MAdness rages on

Sowetan reporters and Sapa

Sowetan reporters and Sapa

Leaders of the ANC alliance partners have come out in support of beleaguered ANC Youth League (ANCYL) leader Julius Malema, saying he need not apologise for his "kill for Zuma remarks".

Malema came under fire after he said during a June 16 rally that the youth was "prepared to take up arms and kill" for ANC president Jacob Zuma.

Last week the Human Rights Commission (HRC) gave him a 14-day ultimatum to apologise for his remarks. Nobel Peace laureate Desmond Tutu also called on Malema to apologise. The youth leader has refused to do so.

But yesterday former PAC president, Motsoko Pheko, said Malema's statements were an insult to the intelligence of voters

"Our nation needs leaders with ideas and a national agenda that liberates people from poverty, and not bullies who are politically bankrupt and guided by egotism," he said.

On Saturday South African Communist Party (SACP) general secretary, Blade Nzimande, called on the public to "stop blowing Malema's remarks out of proportion".

Addressing thousands of Young Communist League (YCL) members in Clermont, Pinetown, Nzimande said the ANCYL was just expressing its support for Zuma.

ANCYL members had the right to express their opinion, he said.

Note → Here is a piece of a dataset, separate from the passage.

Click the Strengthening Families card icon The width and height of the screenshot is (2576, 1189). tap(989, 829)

Sharing the podium with Nzimande, Malema said his utterances were made in the context of the revolutionary culture that was espoused by former youth leaders, including Nelson Mandela and Peter Mokaba.

Another leader in the tripartite alliance, Cosatu general secretary Zwelinzima Vavi reiterated Malema's words during ANC veteran Pretty Shuping's funeral service on Saturday.

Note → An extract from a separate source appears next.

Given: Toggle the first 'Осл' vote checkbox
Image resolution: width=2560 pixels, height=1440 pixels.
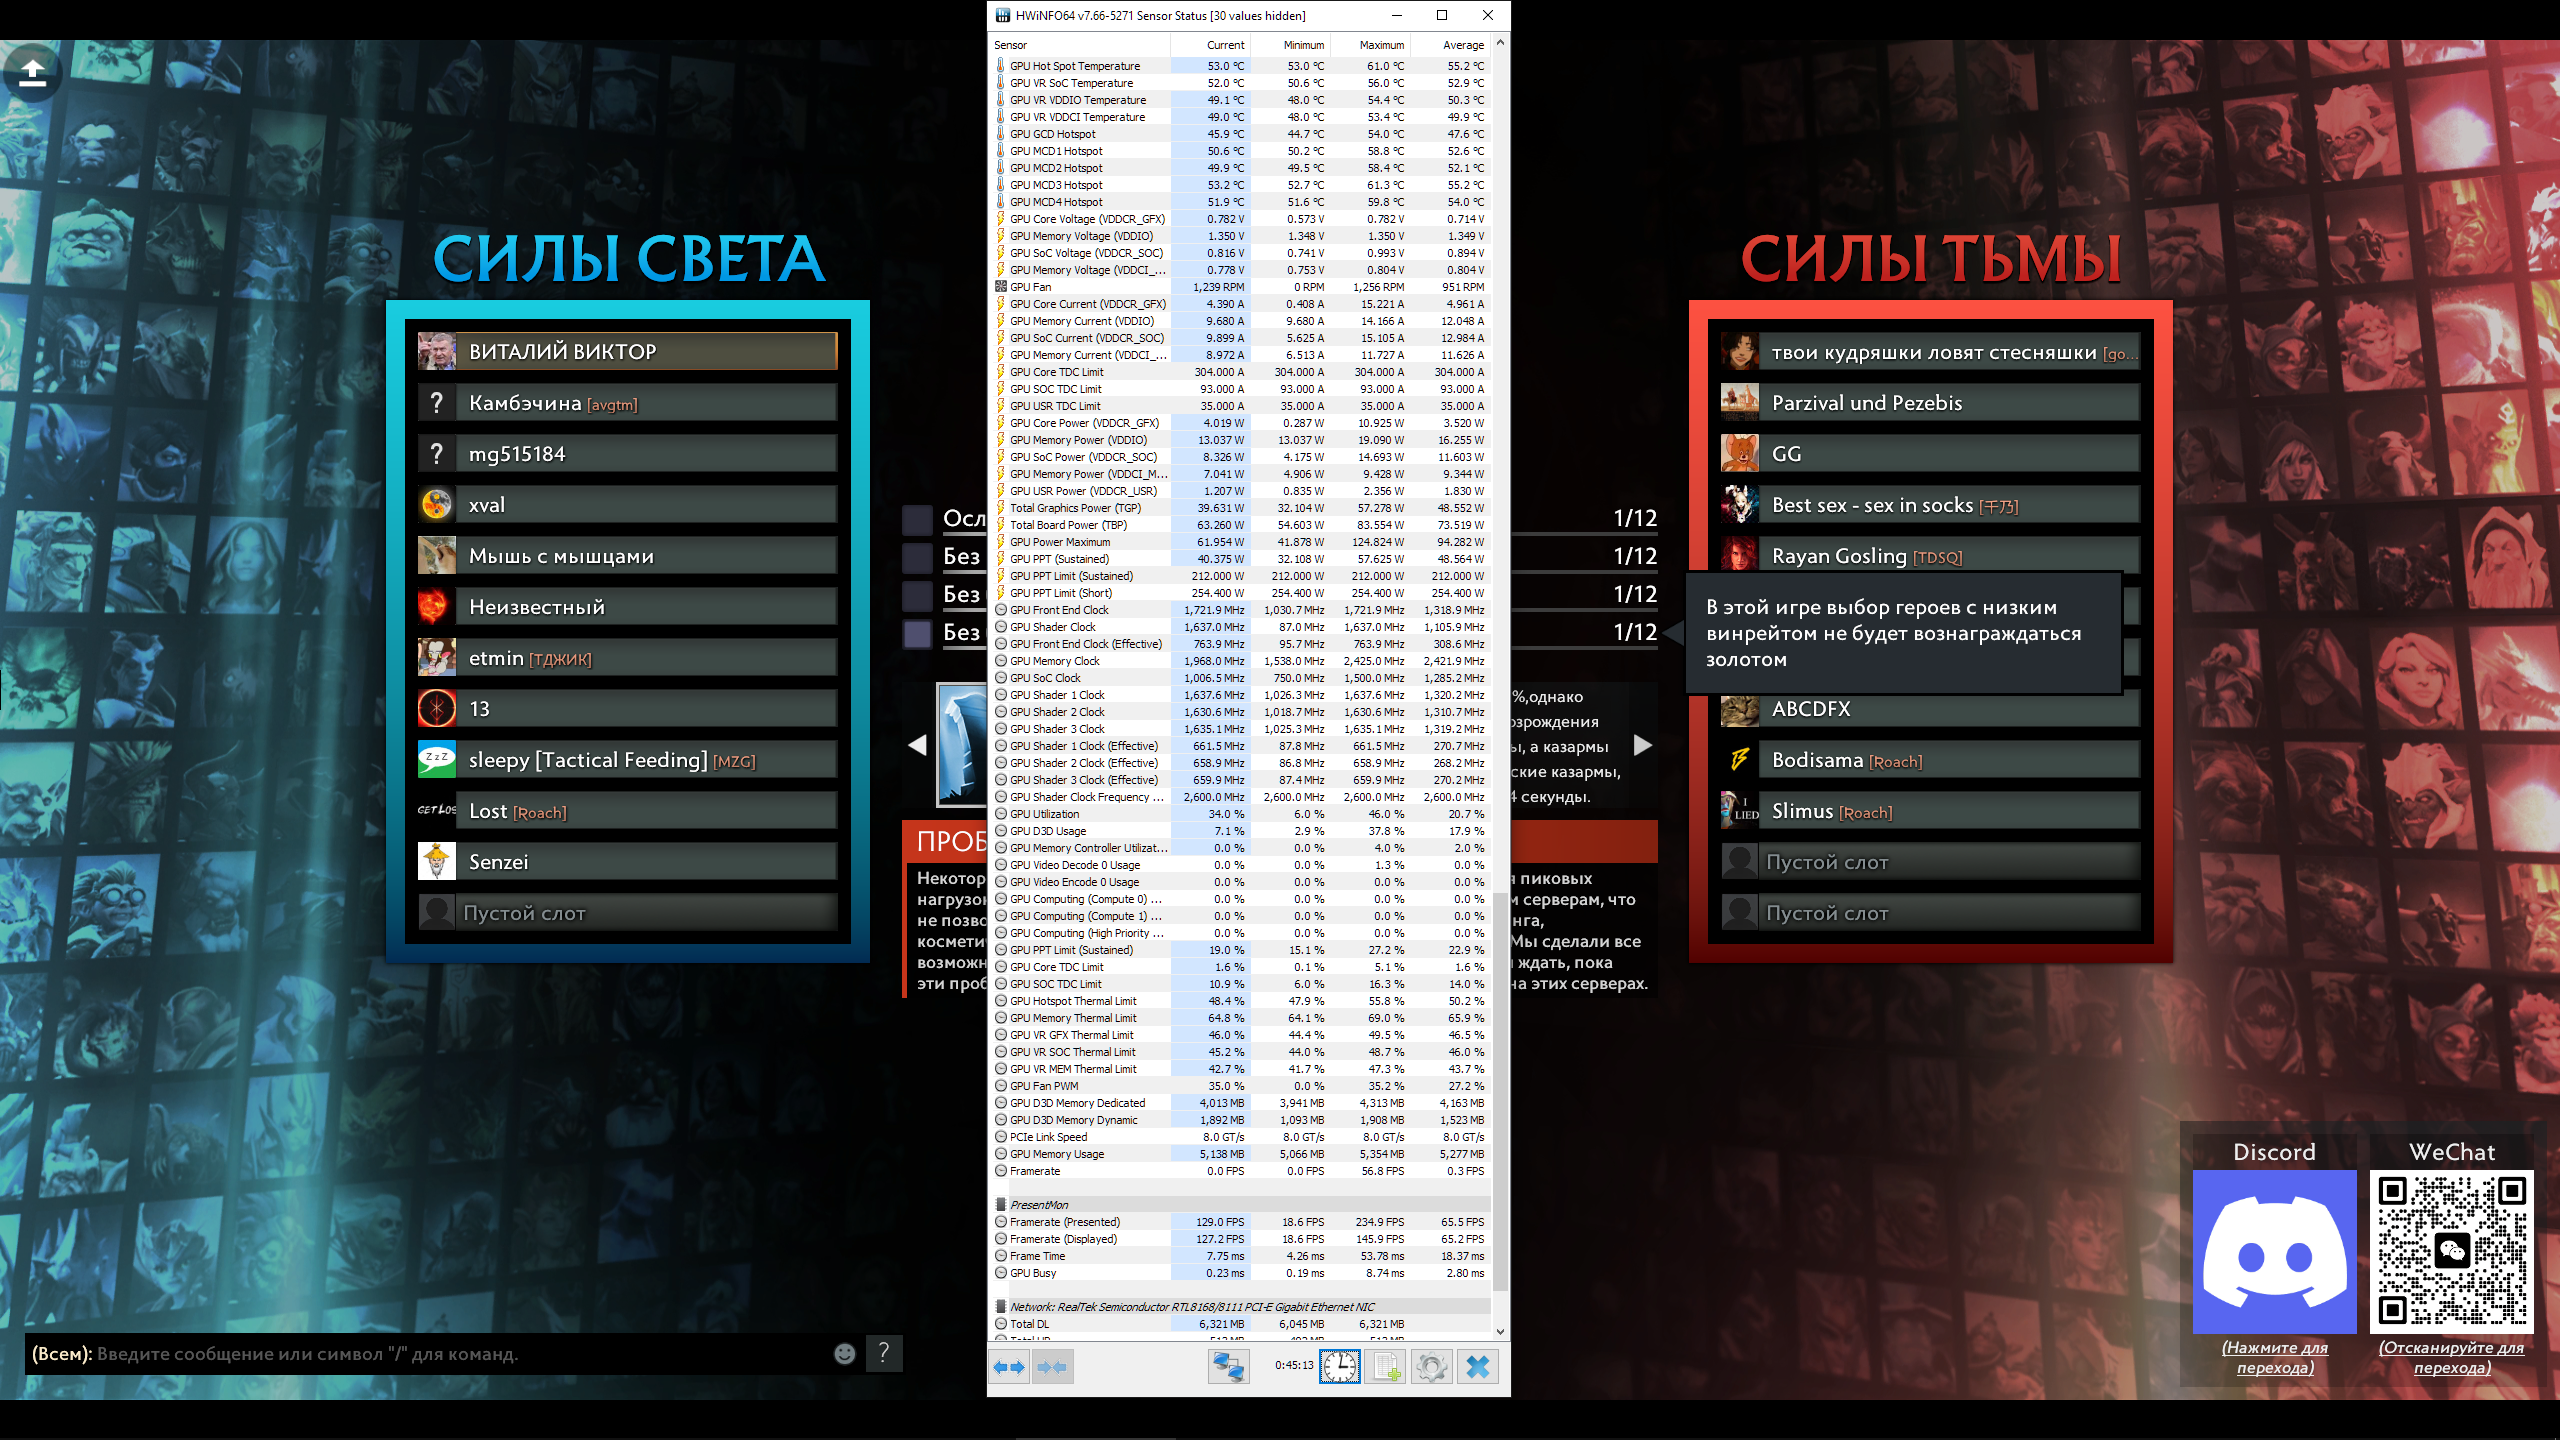Looking at the screenshot, I should (x=917, y=519).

"Because Jacob Zuma is one of us, and he is one of our leaders, for him, we are prepared to lay down our lives and to shoot and kill," he said.

Yesterday the South African Democratic Teachers' Union (Sadtu) said there was no reason for Malema to apologise. Sadtu deputy president Thobile Ntola said Malema and Vavi did not make a call to kill but meant they would die for the revolution.

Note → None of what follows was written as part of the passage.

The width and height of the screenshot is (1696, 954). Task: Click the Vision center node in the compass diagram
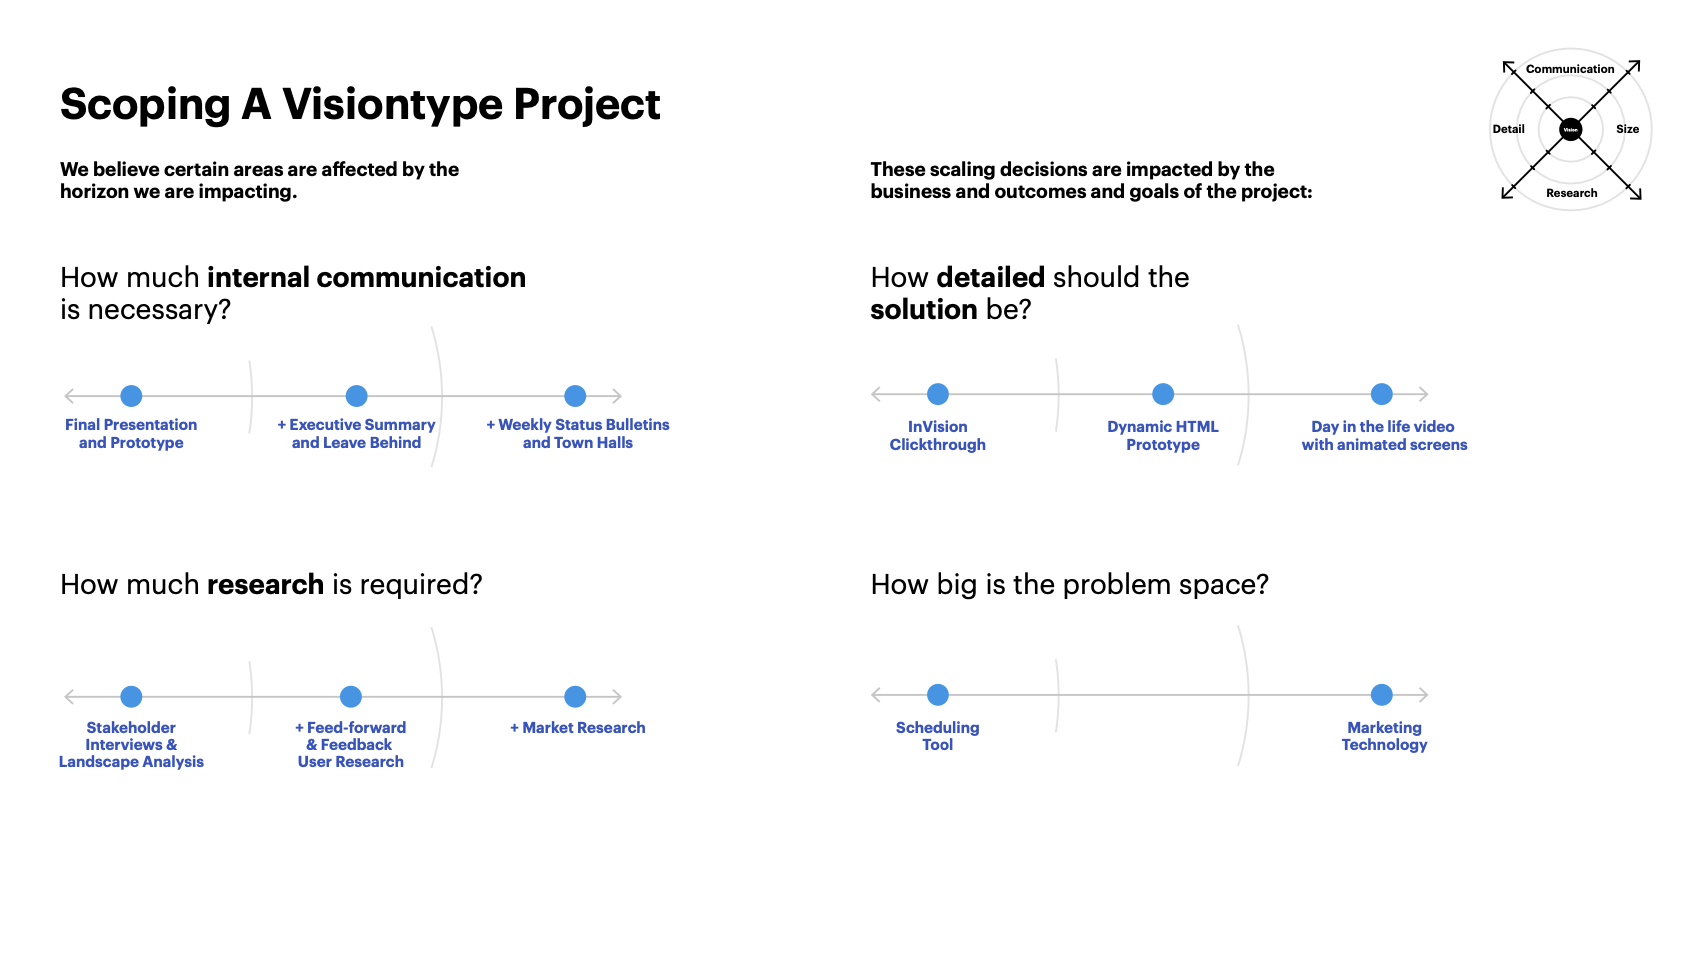(1570, 129)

He said that, like Malema and Vavi, his union members were ready to lay down their lives for the revolution and for a better life for all.

Ntola said he did not understand why the Human Rights Commission was quick to jump on Malema when there were more serious matters to address.

"Children were dying from contaminated water in the Eastern Cape and the HRC never said anything about those murders."

Yesterday Cosatu spokesman Patrick Craven also said there was no reason for Vavi to apologise.

"If we understand the context of these statements then we will realise that there is nothing to apologise for," Craven said.